Penafsiran yang juga saling bertentangan adalah paham mekanistik dan paham vitalistik. Kaum mekanistik melihat gejala alam termasuk makhluk hidup hanya merupakan gejala kimia-fisika semata. Sedangkan kaum vitalistik menganggap hidup adalah sesuatu yang unik yang berbeda secara substansif dengan hanya sekedar gejala kimia-fisika saja namun juga mengenai akal dan pikiran. Dalam hal ini ada dua tafsiran yang juga saling bertentangan yaitu paham monoistik dan dualistik. Paham monoistik berpendapat bahwa tidak ada perbedaan antara pikiran dan zat.
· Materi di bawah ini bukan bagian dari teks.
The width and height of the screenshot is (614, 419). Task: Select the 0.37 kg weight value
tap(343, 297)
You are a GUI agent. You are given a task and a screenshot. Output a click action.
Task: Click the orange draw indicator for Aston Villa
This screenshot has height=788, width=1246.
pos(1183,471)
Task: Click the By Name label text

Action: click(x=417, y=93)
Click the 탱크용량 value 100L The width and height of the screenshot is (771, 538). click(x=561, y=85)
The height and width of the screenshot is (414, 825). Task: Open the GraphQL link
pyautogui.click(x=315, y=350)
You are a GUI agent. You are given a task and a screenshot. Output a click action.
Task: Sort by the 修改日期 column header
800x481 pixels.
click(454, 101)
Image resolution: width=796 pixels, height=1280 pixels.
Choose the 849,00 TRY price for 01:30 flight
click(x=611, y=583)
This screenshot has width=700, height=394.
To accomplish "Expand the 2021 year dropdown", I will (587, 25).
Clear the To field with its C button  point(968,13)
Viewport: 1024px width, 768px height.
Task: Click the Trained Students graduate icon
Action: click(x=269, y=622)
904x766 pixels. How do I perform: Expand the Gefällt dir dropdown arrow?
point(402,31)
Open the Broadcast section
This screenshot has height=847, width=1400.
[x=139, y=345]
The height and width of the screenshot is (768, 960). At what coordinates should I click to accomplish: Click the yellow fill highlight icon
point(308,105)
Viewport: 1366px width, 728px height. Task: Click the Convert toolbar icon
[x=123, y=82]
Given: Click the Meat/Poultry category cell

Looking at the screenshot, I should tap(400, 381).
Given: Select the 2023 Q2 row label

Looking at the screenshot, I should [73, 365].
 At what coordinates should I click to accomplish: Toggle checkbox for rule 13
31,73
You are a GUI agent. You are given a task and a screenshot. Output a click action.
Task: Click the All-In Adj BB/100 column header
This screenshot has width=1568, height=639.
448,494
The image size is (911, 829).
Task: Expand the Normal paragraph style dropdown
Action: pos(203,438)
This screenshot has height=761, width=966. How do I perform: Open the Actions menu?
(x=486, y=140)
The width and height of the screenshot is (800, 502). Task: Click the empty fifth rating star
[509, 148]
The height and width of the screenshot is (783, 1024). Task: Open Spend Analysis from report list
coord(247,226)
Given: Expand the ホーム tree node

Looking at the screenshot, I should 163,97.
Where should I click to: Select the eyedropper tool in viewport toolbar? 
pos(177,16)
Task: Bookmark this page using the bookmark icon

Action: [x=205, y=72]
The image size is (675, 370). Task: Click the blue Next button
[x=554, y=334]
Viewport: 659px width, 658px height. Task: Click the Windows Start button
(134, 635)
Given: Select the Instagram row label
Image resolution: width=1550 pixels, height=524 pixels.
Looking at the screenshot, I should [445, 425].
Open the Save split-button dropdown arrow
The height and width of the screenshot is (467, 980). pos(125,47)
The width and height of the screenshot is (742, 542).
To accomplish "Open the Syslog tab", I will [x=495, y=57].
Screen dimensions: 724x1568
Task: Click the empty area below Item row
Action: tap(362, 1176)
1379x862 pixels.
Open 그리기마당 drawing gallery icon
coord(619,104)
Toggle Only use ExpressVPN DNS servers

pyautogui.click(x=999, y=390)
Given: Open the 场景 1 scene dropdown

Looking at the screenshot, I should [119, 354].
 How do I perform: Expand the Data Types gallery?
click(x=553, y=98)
Keduanya hanya berbeda dalam gejala yang disebabkan oleh proses yang berlainan namun mempunyai substansi yang sama. Namun pendapat ini ditolak oleh kaum dualistik yang mengatakan bahwa dalam metafisika, penafsiran dualistik membedakan antara zat dan pikiran yang bagi mereka juga berbeda secara substantif. Aliran ini berpendapat bahwa yang ditangkap oleh pikiran adalah bersifat mental, maka yang bersifat nyata adalah pikiran sebab dengan berpikir maka sesuatu itu akan menjadi ada.
Dai uraian diatas, maka dalam makalah ini akan dibahas mengenai pandangan metafisika Islam terhadap kehidupan di era globalisasi yang akhir-akhir ini mengalami krisis dalam segala dimensi.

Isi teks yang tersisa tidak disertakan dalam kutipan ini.